**Work required:**
Lines from the entries below that hold "menu" form the answer; copy all of them.

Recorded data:
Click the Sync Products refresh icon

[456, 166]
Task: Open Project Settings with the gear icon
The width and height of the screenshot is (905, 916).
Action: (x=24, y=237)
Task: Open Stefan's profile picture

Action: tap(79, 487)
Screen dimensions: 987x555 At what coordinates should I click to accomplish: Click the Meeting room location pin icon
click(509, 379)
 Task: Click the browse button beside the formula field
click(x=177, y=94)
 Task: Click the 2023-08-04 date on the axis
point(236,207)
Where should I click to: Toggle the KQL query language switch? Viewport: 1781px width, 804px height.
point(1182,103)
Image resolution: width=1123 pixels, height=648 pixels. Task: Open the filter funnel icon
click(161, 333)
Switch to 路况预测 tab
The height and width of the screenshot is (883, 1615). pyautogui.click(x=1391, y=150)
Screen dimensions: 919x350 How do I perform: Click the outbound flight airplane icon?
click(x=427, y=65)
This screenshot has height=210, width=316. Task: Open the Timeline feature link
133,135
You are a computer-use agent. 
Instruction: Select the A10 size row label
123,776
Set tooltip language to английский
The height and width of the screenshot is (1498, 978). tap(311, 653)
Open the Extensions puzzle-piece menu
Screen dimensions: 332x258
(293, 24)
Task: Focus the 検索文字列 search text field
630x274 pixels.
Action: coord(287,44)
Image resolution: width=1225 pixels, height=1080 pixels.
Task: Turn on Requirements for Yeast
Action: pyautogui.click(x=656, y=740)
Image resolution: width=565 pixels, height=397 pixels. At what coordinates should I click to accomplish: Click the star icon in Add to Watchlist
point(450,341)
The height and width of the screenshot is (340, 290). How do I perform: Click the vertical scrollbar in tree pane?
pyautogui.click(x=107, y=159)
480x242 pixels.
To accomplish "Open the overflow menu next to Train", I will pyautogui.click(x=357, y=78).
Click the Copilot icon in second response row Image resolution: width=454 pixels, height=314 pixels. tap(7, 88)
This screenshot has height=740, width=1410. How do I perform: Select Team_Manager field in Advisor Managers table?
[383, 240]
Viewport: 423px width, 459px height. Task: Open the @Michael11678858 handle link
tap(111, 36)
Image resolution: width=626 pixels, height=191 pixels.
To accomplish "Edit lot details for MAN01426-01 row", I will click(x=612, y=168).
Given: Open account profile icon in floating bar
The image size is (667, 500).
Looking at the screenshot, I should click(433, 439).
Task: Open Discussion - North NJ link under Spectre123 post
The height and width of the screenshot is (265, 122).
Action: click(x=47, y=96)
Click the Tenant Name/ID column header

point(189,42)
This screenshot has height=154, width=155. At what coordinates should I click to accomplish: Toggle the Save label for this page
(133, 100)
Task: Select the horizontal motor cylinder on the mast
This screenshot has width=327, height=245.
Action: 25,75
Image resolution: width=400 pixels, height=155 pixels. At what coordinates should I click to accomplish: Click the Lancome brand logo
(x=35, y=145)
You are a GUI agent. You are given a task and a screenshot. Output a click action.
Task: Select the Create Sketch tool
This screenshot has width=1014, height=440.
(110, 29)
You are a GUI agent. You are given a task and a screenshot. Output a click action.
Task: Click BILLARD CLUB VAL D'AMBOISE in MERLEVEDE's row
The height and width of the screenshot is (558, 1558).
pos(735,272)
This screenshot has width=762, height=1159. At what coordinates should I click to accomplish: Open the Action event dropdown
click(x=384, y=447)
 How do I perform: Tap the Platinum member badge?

**Your solution:**
Open the Extensions puzzle-piece menu
To accomplish "Open the overflow menu next to Train", I will pyautogui.click(x=357, y=78).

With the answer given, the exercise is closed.